Table 4: The comparison between ICD-10 and ICD-11 on bipolar disorder are as follows
ICD-10 ICD-11
Bipolar affective disorder Replaced by bipolar or related disorders
Atleast two diagnosis of mania are required for a diagnosis of bipolar disorder Occurrence of one or more manic or mixed episode is sufficient for diagnosis
Single episode is defined separately: manic episode; hypomania No separate diagnosis for a single episode. One episode is enough for a diagnosis of bipolar disorder
Bipolar II disorder is included in “other bipolar affective disorder” A separate diagnostic criteria is given for bipolar type II disorder as in DSM-5
Though there are different specifiers for bipolar affective disorder, current episode mild depression; moderate depression and severe depression, there is no different specifiers for “unspecified severity” A new specifier is introduced, that is bipolar type I disorder; current episode depressive, unspecified variety (6A60.8) and also for bipolar type II disorder, current episode depressive, and unspecified severity (6A61.8)

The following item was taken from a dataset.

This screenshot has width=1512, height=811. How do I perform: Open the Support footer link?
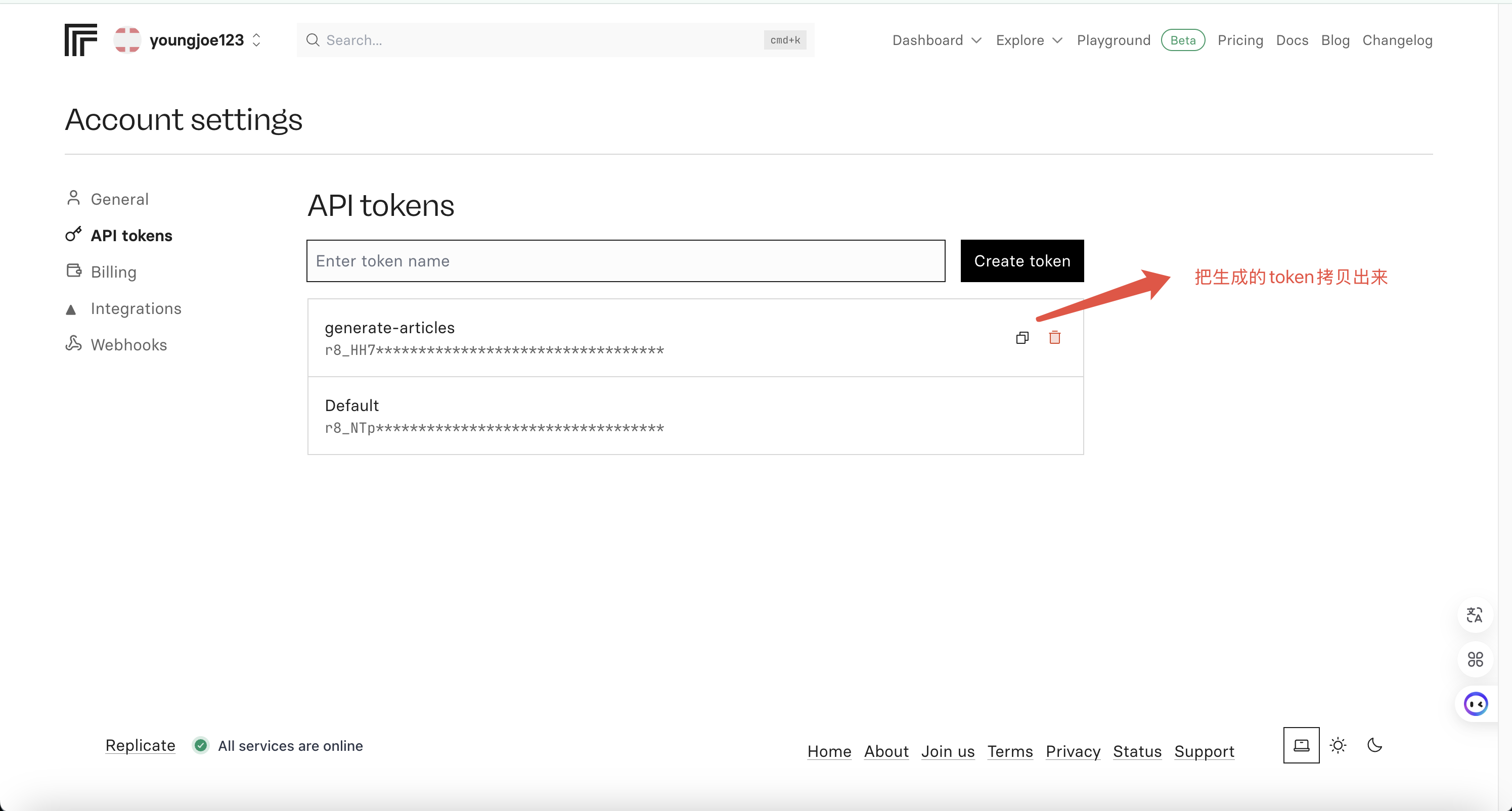pyautogui.click(x=1204, y=751)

There is a different specifier for bipolar affective disorder, currently in remission, but it is not mentioned whether it’s a partial or a full remission There is a different specifier for partial and full remission
Patients with bipolar affective disorder may have anxiety symptoms, panic attacks, or symptoms with a seasonal pattern There are different specifiers for both bipolar types I and II disorder for patients with prominent anxiety symptoms (6A80.0); with panic attacks (6A80.1): current depressive episode persistent (6A80.2); current depressive episode melancholia (6A80.3); with seasonal pattern of onset (6A80.4); and with rapid cycling (6A80.5)

CONCLUSION

International Classification of Diseases-11 has introduced many changes in mood disorders, which will be easier to apply than ICD-10. The different specifiers and consideration of boundaries are some new features introduced in ICD-11 that will be of great use and help. These boundaries include those ”with normality, other disorders which share presenting (similar) features, culture-related features, sex- and gender-related features, boundaries with other disorders and conditions (differential diagnosis).” The country has yet to use ICD-11 on a full scale; it is high time we start implementing ICD-11.